>>

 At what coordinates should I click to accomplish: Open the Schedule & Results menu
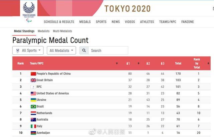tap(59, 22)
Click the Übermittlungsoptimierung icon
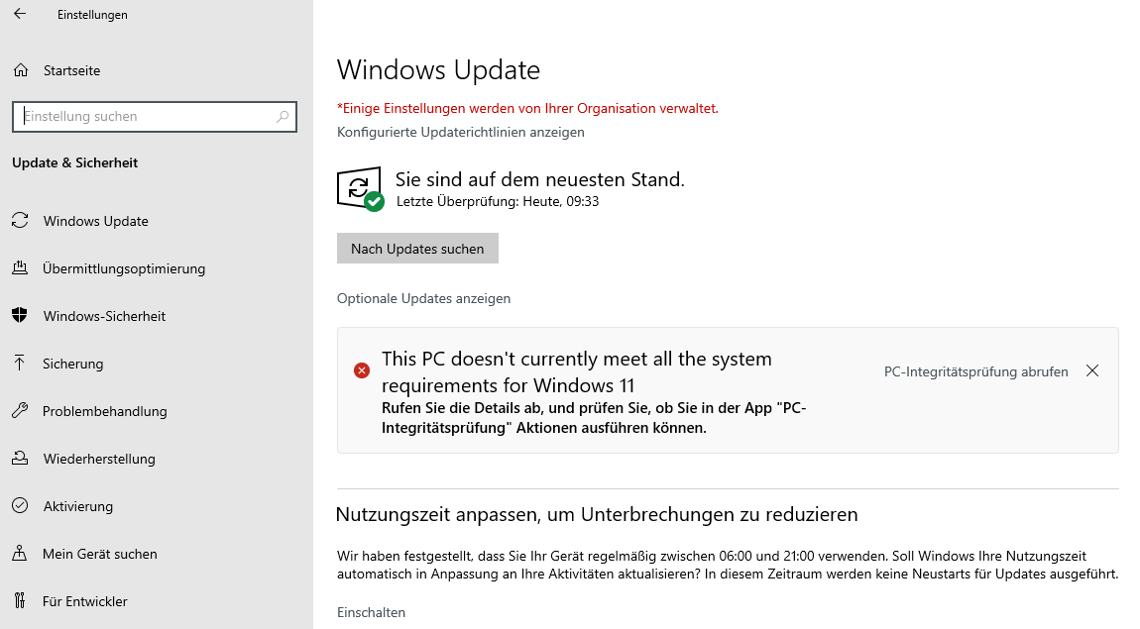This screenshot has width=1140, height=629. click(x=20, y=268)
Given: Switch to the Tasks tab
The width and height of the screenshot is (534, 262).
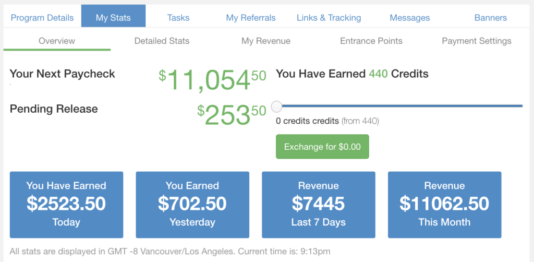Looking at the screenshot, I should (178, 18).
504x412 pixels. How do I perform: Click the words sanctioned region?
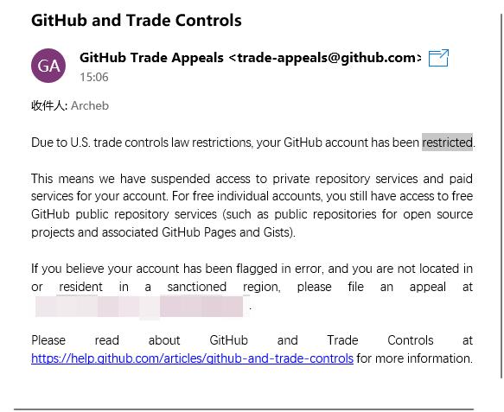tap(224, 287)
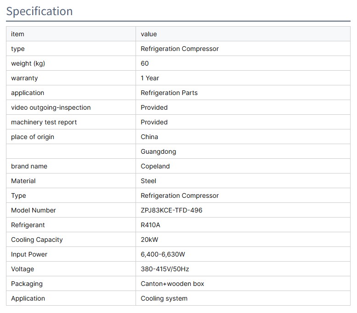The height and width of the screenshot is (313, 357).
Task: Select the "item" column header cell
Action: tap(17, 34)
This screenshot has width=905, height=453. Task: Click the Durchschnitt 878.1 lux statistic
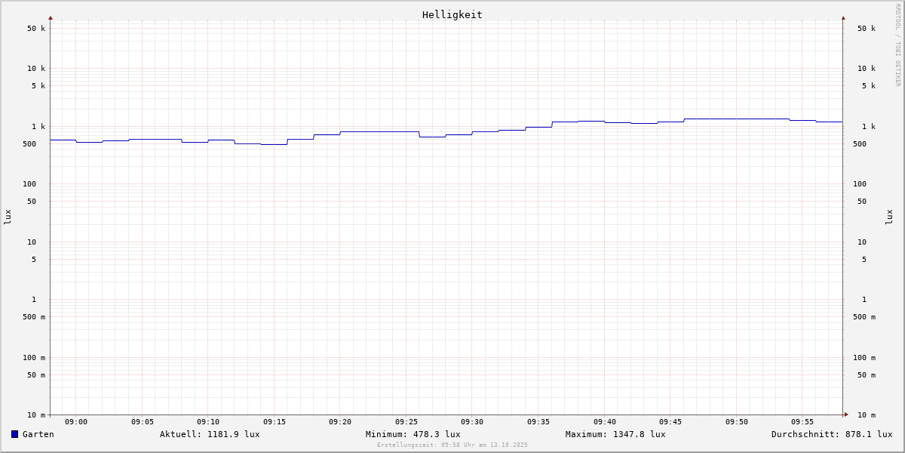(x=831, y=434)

<<

[Instructions for the task]:
Reprint the entries above exactly, images removed.

[Answer below]:
 At what coordinates should I click to accomplish: Open the Schedule & Results menu
tap(59, 22)
Click the Übermittlungsoptimierung icon
This screenshot has width=1140, height=629. click(x=20, y=268)
Given: Switch to the Tasks tab
The width and height of the screenshot is (534, 262).
Looking at the screenshot, I should (178, 18).
504x412 pixels. How do I perform: Click the words sanctioned region?
tap(224, 287)
The height and width of the screenshot is (313, 357).
Task: Select the "item" column header cell
Action: tap(17, 34)
This screenshot has width=905, height=453. Task: Click the Durchschnitt 878.1 lux statistic
(x=831, y=434)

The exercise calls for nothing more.